#### Records contained in a dataset
*** Begin section ***
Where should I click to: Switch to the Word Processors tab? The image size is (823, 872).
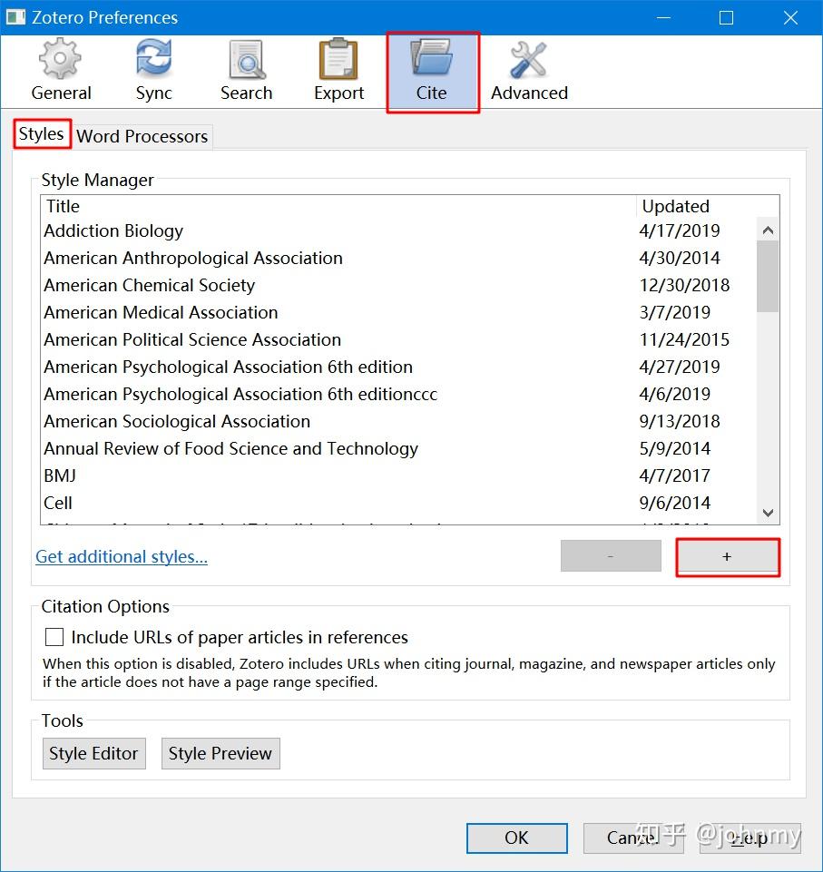click(x=142, y=136)

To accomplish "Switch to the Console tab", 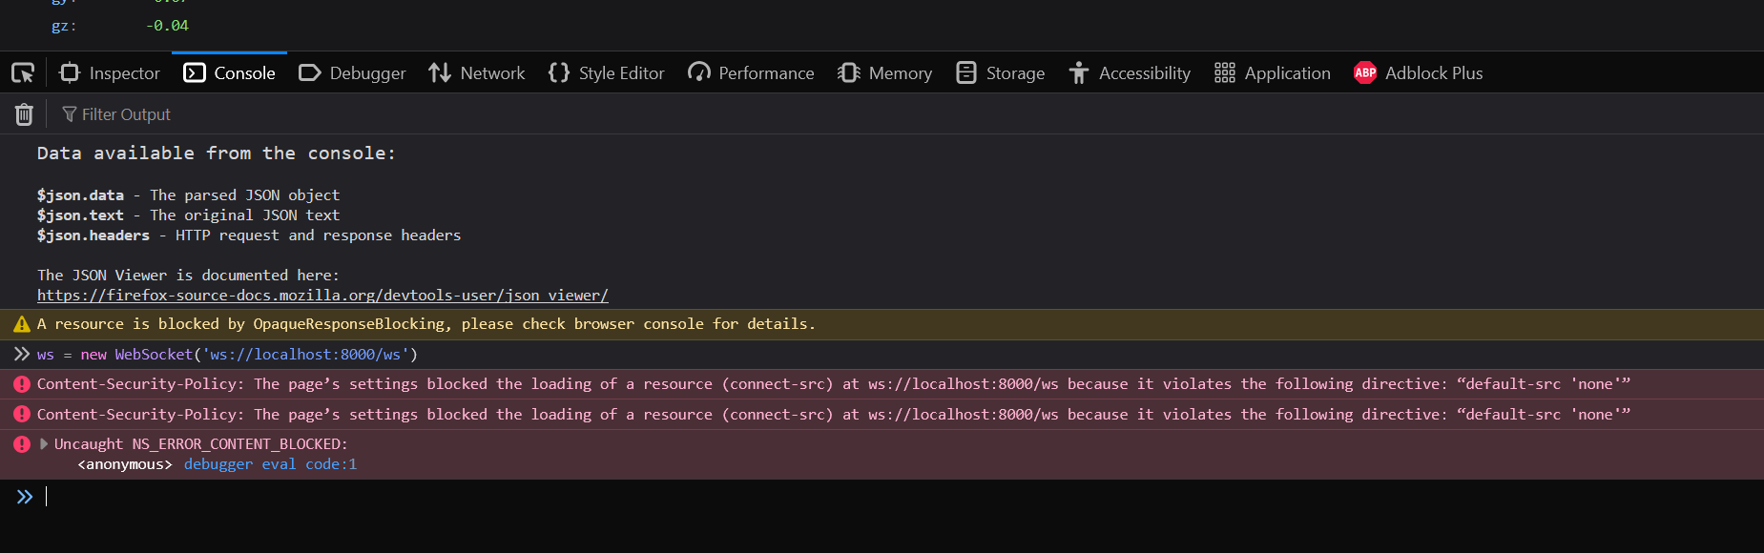I will click(x=230, y=73).
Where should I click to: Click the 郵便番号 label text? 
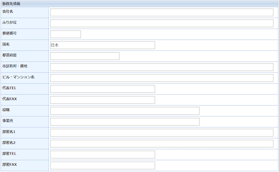(10, 33)
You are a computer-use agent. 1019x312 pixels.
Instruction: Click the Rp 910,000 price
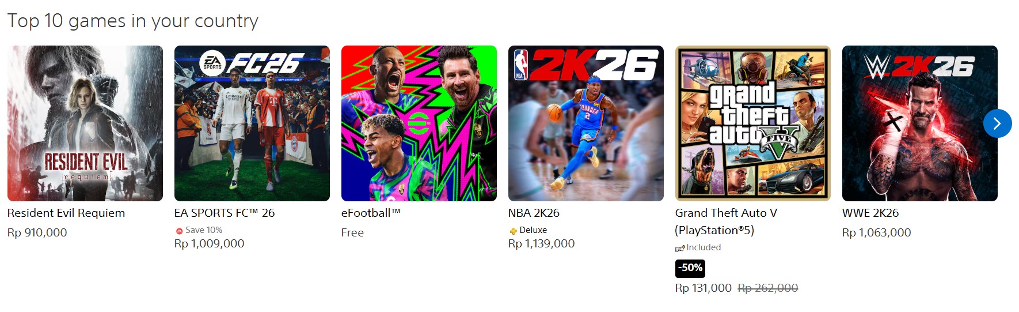tap(37, 232)
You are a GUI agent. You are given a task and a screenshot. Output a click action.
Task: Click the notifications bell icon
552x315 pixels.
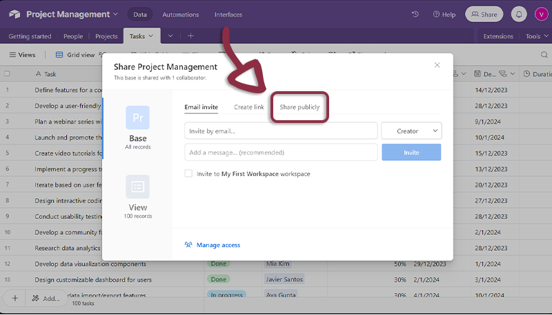coord(518,14)
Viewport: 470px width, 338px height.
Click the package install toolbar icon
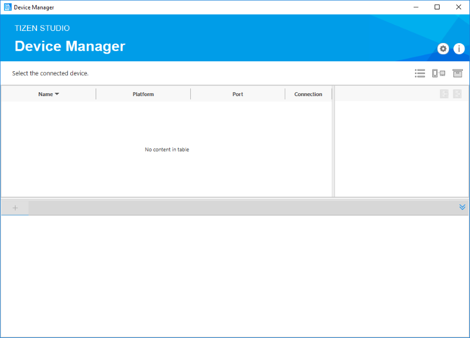pyautogui.click(x=457, y=73)
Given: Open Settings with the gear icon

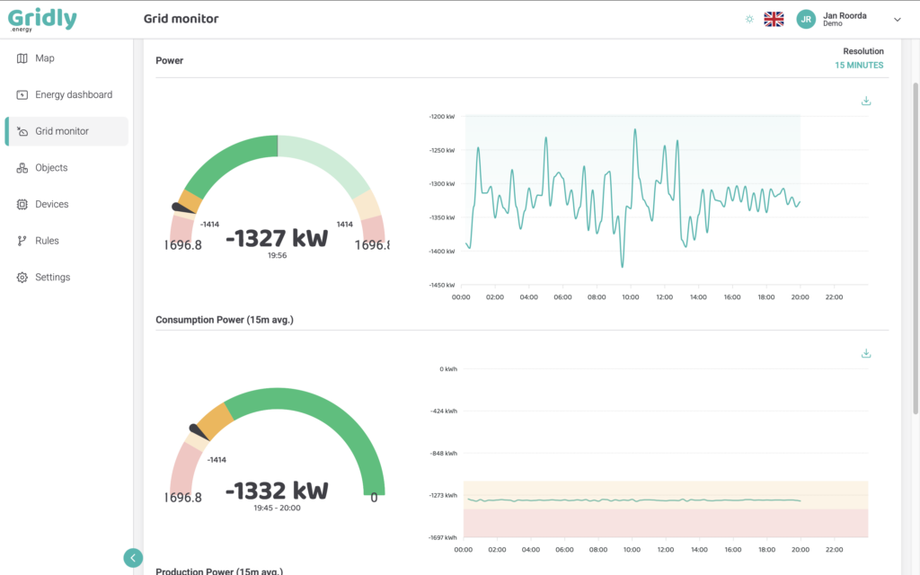Looking at the screenshot, I should click(21, 277).
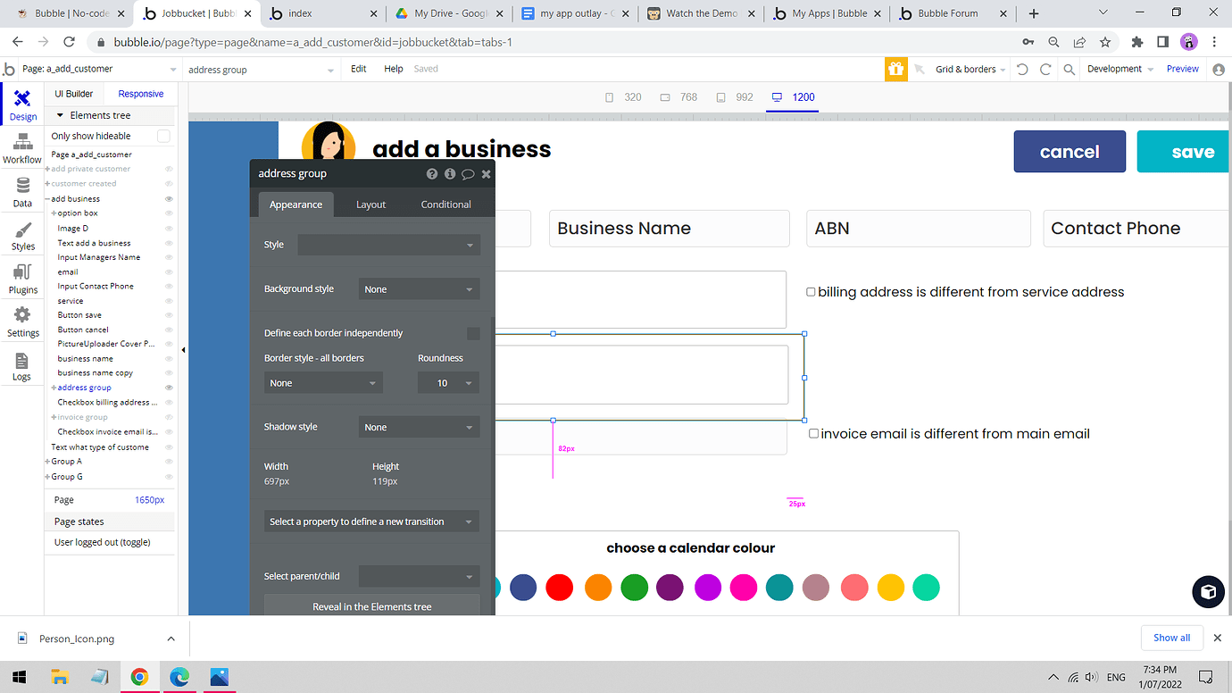Enable invoice email is different from main email
The image size is (1232, 693).
coord(813,433)
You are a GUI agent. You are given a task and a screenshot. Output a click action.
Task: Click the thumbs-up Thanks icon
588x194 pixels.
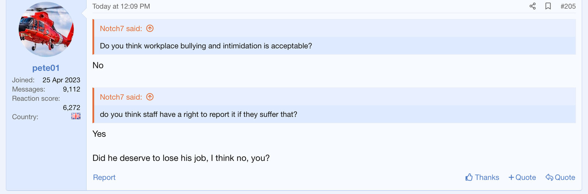[x=469, y=177]
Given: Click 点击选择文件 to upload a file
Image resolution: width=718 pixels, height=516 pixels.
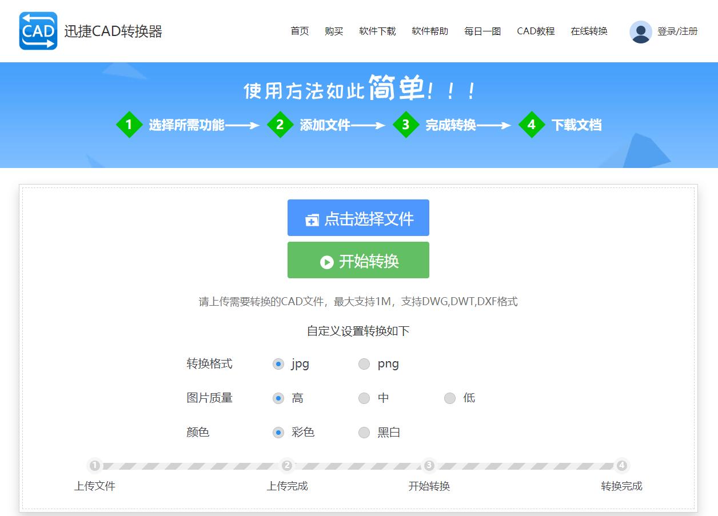Looking at the screenshot, I should [358, 218].
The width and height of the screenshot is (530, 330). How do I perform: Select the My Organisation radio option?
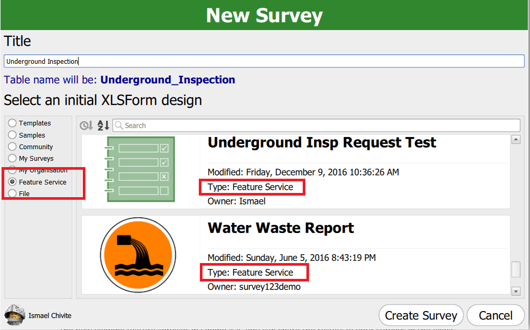point(13,170)
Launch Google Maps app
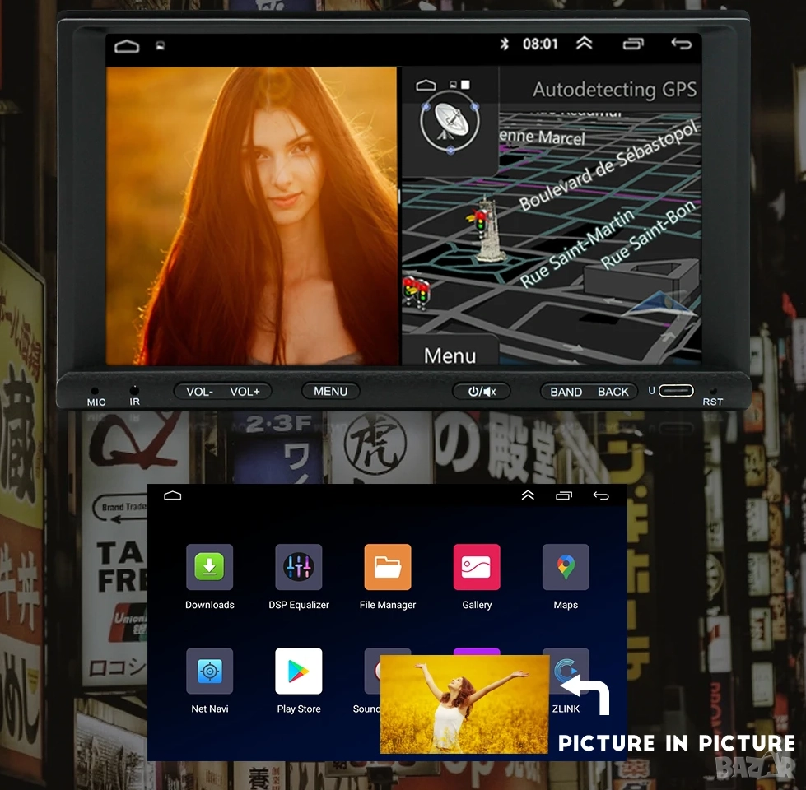This screenshot has height=790, width=806. point(565,567)
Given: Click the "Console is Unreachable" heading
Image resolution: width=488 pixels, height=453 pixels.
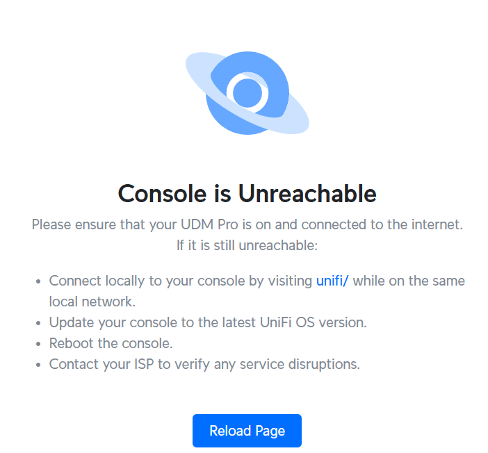Looking at the screenshot, I should click(x=247, y=193).
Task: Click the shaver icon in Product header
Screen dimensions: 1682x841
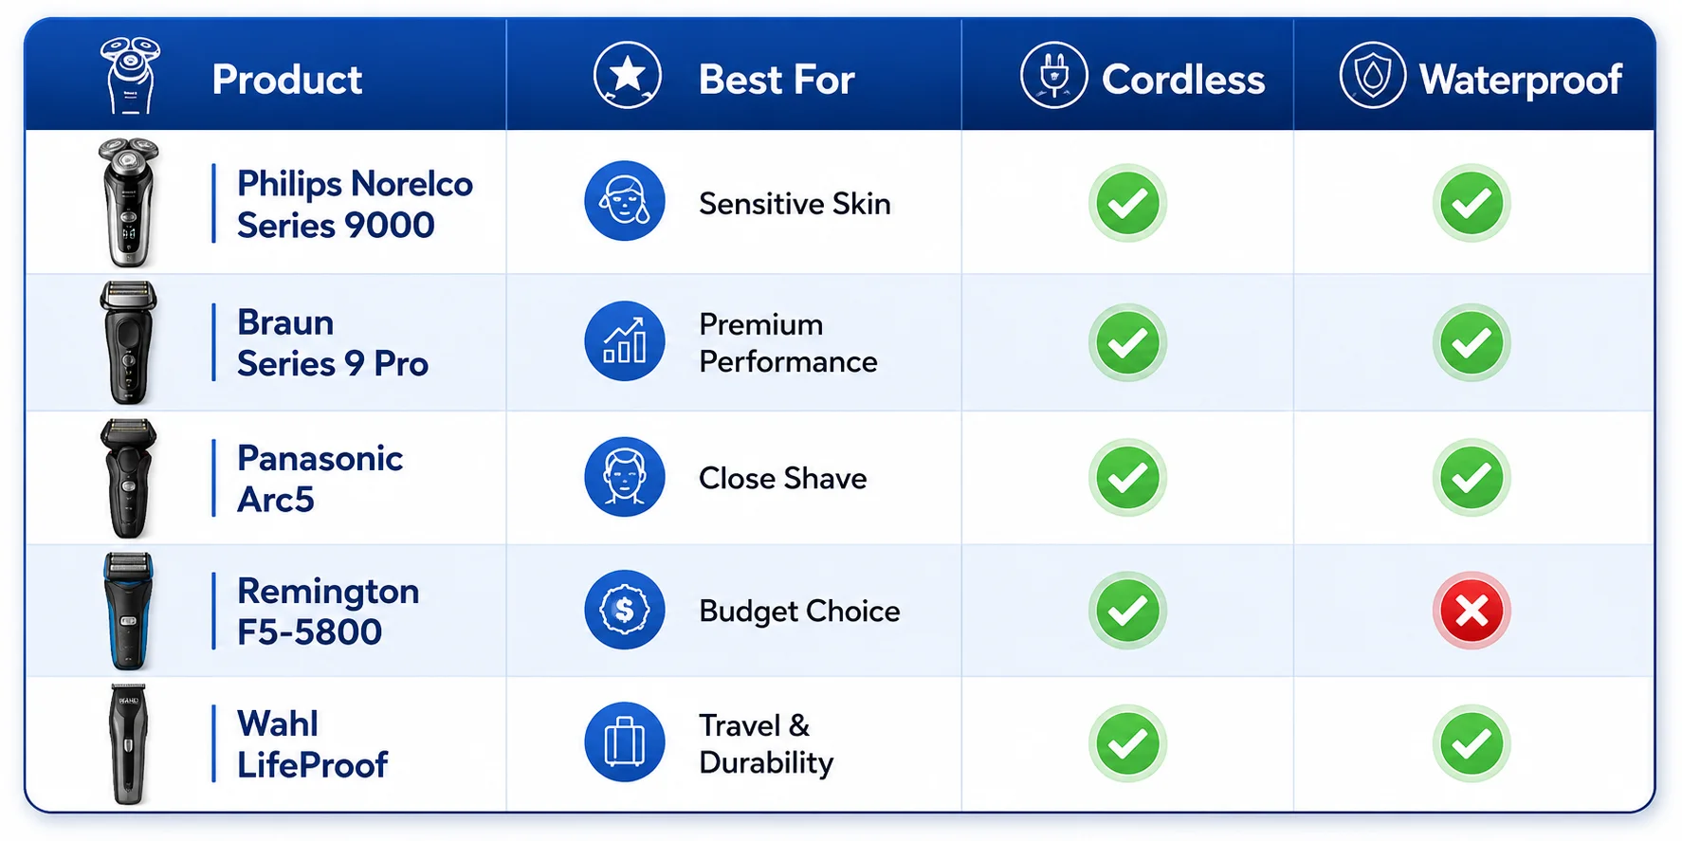Action: [x=131, y=75]
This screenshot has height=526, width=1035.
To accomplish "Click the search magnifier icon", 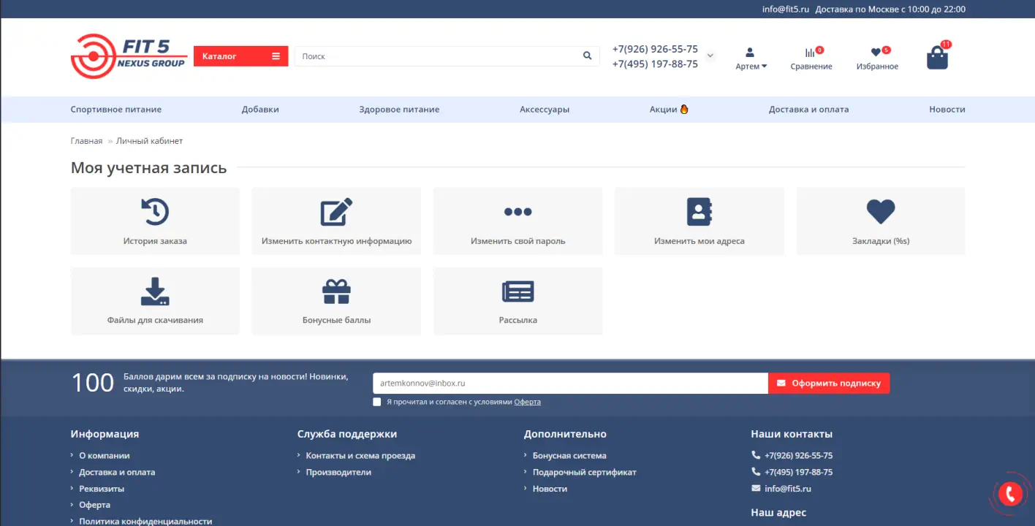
*** End section ***
#### Exercise
Leave out every picture and copy verbatim the lines running from the line containing "Given: Open Settings with the gear icon" through the final line of the data.

#### Solution to the problem
Given: Open Settings with the gear icon

Looking at the screenshot, I should click(21, 277).
Enable invoice email is different from main email
The image size is (1232, 693).
coord(813,433)
You are a GUI agent. You are given a task and a screenshot. Output a click action.
Task: Click the thumbs-up Thanks icon
588x194 pixels.
[x=469, y=177]
Given: Click 点击选择文件 to upload a file
Image resolution: width=718 pixels, height=516 pixels.
Looking at the screenshot, I should [358, 218].
The width and height of the screenshot is (530, 330). How do I perform: Select the My Organisation radio option?
point(13,170)
Launch Google Maps app
This screenshot has height=790, width=806. point(565,567)
Given: Click the "Console is Unreachable" heading
Image resolution: width=488 pixels, height=453 pixels.
Looking at the screenshot, I should click(x=247, y=193).
Task: Click the shaver icon in Product header
Screen dimensions: 1682x841
Action: [x=131, y=75]
This screenshot has height=526, width=1035.
To accomplish "Click the search magnifier icon", 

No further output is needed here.